Furthermore, by utilizing CD68 as
a biomarker to ascertain the rate of infiltration of macrophages and
other mononuclear cells into the myocardium during CCS, we showed that
PCH mice had enormous immune cells infiltrating their myocardia in
response to myocyte necrosis. Compared to the single therapies of ALX
and FSK, their combined therapy was most effective in minimizing the
mononuclear cell infiltrations (Fig. 9a).

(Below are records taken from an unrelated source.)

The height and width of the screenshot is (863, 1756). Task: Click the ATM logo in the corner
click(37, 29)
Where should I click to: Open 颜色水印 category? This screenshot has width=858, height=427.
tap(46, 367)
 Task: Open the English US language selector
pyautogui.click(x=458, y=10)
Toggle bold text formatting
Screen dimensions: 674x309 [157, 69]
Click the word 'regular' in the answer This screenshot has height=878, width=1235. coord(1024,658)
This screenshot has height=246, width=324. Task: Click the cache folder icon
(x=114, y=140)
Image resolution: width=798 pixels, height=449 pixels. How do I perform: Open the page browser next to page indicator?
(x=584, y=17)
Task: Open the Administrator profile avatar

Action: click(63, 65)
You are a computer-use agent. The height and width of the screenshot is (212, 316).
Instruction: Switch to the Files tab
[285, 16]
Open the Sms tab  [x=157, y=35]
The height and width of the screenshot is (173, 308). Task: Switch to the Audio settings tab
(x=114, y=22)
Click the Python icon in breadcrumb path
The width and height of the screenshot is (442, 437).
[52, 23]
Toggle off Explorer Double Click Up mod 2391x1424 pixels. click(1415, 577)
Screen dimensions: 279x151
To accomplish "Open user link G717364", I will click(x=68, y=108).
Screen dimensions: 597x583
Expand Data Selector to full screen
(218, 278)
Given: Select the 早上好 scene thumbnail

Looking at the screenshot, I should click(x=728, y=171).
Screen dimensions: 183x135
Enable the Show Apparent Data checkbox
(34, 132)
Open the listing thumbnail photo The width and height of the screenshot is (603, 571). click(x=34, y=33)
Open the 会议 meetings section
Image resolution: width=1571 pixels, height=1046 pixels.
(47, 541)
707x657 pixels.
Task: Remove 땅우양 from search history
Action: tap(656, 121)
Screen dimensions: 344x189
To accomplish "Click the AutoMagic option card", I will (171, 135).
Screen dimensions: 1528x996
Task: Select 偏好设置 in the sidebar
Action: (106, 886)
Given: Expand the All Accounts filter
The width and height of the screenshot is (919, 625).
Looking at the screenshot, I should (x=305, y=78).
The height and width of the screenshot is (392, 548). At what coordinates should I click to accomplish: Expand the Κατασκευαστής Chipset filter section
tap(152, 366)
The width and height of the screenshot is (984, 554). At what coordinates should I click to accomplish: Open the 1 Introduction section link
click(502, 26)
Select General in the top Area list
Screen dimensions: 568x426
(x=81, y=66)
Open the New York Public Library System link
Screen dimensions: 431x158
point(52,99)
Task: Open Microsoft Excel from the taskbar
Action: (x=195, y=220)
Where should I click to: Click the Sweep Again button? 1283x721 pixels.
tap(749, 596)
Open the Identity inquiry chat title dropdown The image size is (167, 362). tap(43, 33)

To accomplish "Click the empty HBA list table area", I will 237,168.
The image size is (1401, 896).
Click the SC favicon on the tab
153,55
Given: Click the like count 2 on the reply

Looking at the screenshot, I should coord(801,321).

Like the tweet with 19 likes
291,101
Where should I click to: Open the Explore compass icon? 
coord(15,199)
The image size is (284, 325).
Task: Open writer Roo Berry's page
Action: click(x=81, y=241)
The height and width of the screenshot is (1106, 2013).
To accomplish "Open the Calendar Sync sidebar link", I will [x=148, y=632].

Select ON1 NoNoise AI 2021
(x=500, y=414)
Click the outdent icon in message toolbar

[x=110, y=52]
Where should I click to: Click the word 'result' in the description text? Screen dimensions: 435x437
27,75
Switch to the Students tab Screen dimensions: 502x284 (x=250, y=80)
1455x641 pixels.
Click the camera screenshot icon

This indicates that the
combined therapy prevented of myocyte necrosis and subdued adverse
inflammatory responses.
Also, inflammatory cytokine assessment also confirmed that although
single treatments with ALX and FSK failed, their combination kept the
gap between proinflammatory and anti-inflammatory responses close to a
homeostatic immune state. This prevented biased prolonged
proinflammatory responses, which could have exacerbated myocyte necrosis
and aggravated interstitial collagen deposits. The efficacy of the
combination of ALX and FSK in preventing hyperactive inflammatory
response and adverse cardiac remodeling during CCS in vivo may be due to
the combined efforts of the anti-inflammatory effects they exert
individually (Quan MY et al., 2019; Raker VK et al., 2016).